**** DOCUMENT SEGMENT ****

With months left before the Math and Science Complex is scheduled to open, the fate of the Cunningham building is now getting attention due to an organized effort from a campus club and adjunct instructor.
On Tuesday an email was sent out to the campus community encouraging faculty, staff and students to sign a petition to save Cunningham from scheduled demolition.
“Why is Delta College using Measure L Bond money to destroy educational facilities and reduce the number of classrooms and services available to students? Wouldn’t this money be better spent in renovating this building instead?” asked Zack Prince, adjunct instructor, in the email sent out.
The campus Hip Hop Congress Club is circulating a petition that will be presented to President Dr. Kathy Hart and the board of trustees. The hope is to halt the demolition, which will happen this summer.
The club spent two days out in the quad area soliciting signatures this week.
The Math and Science Complex will replace the outdated Cunningham building, completed in 1973.
Campus Public Media Coordinator Jim Vergara said the new building is expected to welcome students in the fall.
Construction delays and issues with the ventilation system pushed back the date from the beginning of this school year.
The new building provides 70,000 square-feet of core laboratory space, with general labs on the first floor, wet biology labs on the second floor and chemistry labs on the third floor.

****

• **WORK INSTRUCTIONS**:
[1] Copy the Cunningham building article from "The Math and Science Complex will" through "the third floor.", swapping "ventilation system" for "electrical system".
[2] According to the Cunningham building article, in what year was the Cunningham building completed?
[3] Carry on the article about the Cunningham building from its final sentence.
You won't need the records for this.

**** EXCERPTED DATA ****

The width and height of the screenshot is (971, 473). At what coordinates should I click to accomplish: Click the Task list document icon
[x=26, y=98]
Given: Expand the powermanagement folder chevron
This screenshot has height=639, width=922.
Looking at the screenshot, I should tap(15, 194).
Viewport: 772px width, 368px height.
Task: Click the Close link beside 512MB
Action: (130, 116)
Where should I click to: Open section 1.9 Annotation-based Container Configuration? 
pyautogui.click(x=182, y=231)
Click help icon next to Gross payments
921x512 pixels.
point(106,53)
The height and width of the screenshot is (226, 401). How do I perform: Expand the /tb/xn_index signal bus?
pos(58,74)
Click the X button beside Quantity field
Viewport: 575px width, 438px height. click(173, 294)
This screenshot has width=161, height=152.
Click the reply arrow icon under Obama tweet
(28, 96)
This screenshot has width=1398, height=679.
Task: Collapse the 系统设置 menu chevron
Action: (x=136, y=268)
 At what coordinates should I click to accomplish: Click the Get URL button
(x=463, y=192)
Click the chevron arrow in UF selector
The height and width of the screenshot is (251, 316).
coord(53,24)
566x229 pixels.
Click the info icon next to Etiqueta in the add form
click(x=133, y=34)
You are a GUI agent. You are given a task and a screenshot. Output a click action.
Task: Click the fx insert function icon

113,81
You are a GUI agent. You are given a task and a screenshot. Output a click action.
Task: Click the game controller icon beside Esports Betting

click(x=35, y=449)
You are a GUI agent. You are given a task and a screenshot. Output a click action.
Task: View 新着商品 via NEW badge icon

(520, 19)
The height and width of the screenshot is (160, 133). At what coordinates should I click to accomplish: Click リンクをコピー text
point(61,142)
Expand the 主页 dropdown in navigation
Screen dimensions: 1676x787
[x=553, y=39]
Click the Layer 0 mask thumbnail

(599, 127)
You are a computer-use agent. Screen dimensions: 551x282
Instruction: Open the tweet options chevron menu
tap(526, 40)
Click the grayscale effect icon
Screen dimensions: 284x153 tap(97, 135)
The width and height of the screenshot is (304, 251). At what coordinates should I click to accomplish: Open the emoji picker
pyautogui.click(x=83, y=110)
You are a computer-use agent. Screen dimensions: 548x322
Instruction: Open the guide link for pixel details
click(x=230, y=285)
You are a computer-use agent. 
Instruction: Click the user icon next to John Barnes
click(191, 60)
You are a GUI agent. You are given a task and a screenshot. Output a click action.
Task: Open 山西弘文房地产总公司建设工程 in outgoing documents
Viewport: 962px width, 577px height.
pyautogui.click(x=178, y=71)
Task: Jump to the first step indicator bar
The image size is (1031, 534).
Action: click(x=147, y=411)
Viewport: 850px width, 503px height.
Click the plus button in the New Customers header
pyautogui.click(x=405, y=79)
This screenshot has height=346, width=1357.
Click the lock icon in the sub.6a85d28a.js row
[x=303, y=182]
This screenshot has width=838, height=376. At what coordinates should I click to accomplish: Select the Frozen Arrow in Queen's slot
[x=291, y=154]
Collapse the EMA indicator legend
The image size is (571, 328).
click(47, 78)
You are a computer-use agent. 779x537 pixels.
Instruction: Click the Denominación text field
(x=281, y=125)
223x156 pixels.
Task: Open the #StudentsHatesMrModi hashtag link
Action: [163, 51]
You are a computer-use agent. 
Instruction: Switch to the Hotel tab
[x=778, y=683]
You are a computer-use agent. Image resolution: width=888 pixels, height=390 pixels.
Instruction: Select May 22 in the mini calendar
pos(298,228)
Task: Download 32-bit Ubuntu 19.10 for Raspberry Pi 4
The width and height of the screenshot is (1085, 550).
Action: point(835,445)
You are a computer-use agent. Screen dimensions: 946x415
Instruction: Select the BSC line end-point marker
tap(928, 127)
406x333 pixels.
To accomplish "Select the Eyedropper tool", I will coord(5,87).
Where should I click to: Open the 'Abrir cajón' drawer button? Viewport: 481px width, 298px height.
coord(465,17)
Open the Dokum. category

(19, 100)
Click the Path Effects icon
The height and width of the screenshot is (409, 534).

****

• **TASK ANSWERS**:
[1]
The Math and Science Complex will replace the outdated Cunningham building, completed in 1973.
Campus Public Media Coordinator Jim Vergara said the new building is expected to welcome students in the fall.
Construction delays and issues with the electrical system pushed back the date from the beginning of this school year.
The new building provides 70,000 square-feet of core laboratory space, with general labs on the first floor, wet biology labs on the second floor and chemistry labs on the third floor.

[2] 1973

[3]
An additional 40,000 square-feet will be allocated between offices and classrooms.
In his email to the campus, Prince cites a smaller number of classrooms in the new building as justification for keeping Cunningham.
“While the new Math and Science Building will expand laboratory space needed at Delta College, it actually contains only five general purpose classrooms. By comparison, the Cunningham Building has at least 14 classrooms, which includes several large lecture halls and two fully-wired computer labs. These will not be replaced in the Math and Science Building,” Prince wrote as his first point.
Other arguments presented for the petition were the new building’s lack of a student lounge, the potential loss of the Clever Planetarium, which was renovated in 2009, and the impact on the college’s ability to schedule classes for the fall.
In an email interview, Prince said Delta College could save money by keeping both buildings and it will increase the space of classrooms.
Prince spent time last week encouraging passersby in the quad to sign the petition.
“This petition asks the President, the Board of Trustees and the San Joaquin Delta College Citizens’ Oversight Committee to halt the demolition of this valuable building and re-consider ways that it can be saved,” said Prince in an email interview.
The demolition of Cunningham appears certain, however.
Construction of the Math and Science Complex was funded with a combination of the $250 million Measure L Bond, passed in 2004, and state matching funds, according to Vergara.
In order to receive those matching funds, Delta agreed to replace the existing Cunningham building.
“The college is obliged to live up to its agreement with the state that allowed it to obtain the matching funds,” said Vergara in an email interview.
Dr. Matthew Wetstein, Interim Vice President of Instruction, said the Cunningham building is supposed to be felled after the new complex opening.
Wetstein said decisions involving the planetarium have not been finalized.